Margaret Atwood
Margaret Atwood nos obliga a recordar, desde este testimonio legado por la protagonista a un mundo futuro, que los derechos humanos, las libertades, la defensa de nuestra individualidad son ideas muy recientes en la historia de la humanidad.

Nolite te basterdes carborundorum. “No dejes que los bastardos te jodan” es la frase que Defred, la protagonista de este cuento, lee tallada en un listón de madera, semioculto, de su habitación.

Esta oración escrita en un latín más que cuestionable, se convierte en el corazón de lo que Margaret Atwood (1939) quiere  —y no quiere— decirnos desde El cuento de la criada. Escrita en 1985, esta espeluznante especulación atemporal toca el techo de la fama al convertirse en la serie de TV más premiada de 2017. Más de 30 años después, el público cae rendido a los pies de esta advertencia sobrecogedora sobre lo que puede pasar en el mundo. O sobre lo que pasa. O sobre lo que ha pasado siempre. Usted elige.

▸ INSTRUCCIÓN ESCRITA 1
¿Puedes resumir en dos oraciones el texto sobre El cuento de la criada?
▸ INSTRUCCIÓN ESCRITA 2
¿Podrías seguir escribiendo el texto sobre El cuento de la criada a partir de su última oración?

▸ REGISTROS
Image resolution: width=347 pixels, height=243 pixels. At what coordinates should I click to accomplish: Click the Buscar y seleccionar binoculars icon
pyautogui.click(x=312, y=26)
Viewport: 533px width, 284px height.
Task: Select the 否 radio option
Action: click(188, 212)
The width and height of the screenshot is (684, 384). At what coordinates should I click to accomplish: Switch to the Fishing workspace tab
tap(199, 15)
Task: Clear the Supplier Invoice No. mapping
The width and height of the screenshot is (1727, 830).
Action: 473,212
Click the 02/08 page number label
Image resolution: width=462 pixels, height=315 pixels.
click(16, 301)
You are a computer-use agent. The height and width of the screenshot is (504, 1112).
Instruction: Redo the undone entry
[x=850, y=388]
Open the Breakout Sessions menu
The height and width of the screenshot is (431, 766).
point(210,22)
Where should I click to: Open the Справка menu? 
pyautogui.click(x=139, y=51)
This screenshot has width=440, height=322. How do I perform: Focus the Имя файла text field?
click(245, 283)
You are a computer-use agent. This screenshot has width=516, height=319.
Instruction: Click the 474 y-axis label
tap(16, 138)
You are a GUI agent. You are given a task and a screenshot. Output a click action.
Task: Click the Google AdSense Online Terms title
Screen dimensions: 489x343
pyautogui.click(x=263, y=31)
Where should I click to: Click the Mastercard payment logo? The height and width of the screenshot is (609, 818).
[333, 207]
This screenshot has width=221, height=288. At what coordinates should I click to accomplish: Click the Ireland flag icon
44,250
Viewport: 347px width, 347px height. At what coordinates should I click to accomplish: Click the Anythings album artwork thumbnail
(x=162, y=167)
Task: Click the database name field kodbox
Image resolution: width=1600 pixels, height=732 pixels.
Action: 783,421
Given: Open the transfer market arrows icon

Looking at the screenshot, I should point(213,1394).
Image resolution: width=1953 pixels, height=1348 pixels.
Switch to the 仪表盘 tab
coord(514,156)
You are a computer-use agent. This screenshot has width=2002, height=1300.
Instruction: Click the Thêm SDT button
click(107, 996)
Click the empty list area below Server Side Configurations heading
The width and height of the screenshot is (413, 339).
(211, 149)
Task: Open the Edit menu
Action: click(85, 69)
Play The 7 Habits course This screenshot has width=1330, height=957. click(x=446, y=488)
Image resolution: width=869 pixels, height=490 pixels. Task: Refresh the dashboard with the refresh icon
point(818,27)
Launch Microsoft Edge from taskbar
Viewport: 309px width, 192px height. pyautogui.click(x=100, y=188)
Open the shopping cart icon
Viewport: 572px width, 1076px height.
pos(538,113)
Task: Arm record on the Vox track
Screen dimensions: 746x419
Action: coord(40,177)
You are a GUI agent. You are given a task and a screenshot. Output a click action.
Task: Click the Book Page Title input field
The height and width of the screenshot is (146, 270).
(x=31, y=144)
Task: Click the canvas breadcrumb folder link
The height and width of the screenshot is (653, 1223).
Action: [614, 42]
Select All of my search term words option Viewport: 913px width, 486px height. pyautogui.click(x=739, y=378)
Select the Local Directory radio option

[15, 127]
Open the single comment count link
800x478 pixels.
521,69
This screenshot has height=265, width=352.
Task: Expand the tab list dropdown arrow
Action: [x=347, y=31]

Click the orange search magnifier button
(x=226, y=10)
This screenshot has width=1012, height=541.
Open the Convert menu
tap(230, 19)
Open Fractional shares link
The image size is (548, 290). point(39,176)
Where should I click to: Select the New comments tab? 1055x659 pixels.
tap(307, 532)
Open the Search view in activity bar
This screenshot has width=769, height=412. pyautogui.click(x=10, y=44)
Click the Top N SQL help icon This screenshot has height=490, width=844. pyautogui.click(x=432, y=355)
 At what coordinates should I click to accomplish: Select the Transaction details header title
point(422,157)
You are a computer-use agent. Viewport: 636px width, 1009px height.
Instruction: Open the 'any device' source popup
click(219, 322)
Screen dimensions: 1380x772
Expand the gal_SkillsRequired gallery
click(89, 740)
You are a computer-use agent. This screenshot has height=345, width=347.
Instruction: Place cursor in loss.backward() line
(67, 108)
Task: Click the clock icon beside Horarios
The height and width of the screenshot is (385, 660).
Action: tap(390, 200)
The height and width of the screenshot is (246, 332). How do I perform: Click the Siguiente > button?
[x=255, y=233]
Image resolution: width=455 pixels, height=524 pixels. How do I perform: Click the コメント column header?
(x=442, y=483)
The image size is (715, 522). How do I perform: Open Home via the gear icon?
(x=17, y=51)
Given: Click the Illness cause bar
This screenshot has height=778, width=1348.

▸ RESPUESTA 1
Defred, la protagonista de El cuento de la criada, lee en su habitación la frase en latín «Nolite te basterdes carborundorum», tallada en un listón de madera, y esa oración se convierte en el corazón de lo que Margaret Atwood quiere decir con la obra. Escrita en 1985, la obra alcanzó la fama al convertirse en la serie de TV más premiada de 2017, y más de 30 años después el público cae rendido ante esta advertencia sobre lo que puede pasar en el mundo.

▸ RESPUESTA 2
La crítica más frecuente describe a esta novela como una distopía feminista, etiqueta que se apresura a corregir su autora, definiéndola como ficción especulativa: la sociedad descrita allí está compuesta por elementos reales, todo podría suceder perfectamente. No hay señales de un futuro altamente tecnificado, ni fantasías evolucionistas de artesonado social. Estamos dentro de comportamientos posibles. Se trata de una realidad posible a la que nos hemos ido acercando a paso veloz.  Los bastardos que nos van a destruir, ya están aquí. Que no nos quepa duda.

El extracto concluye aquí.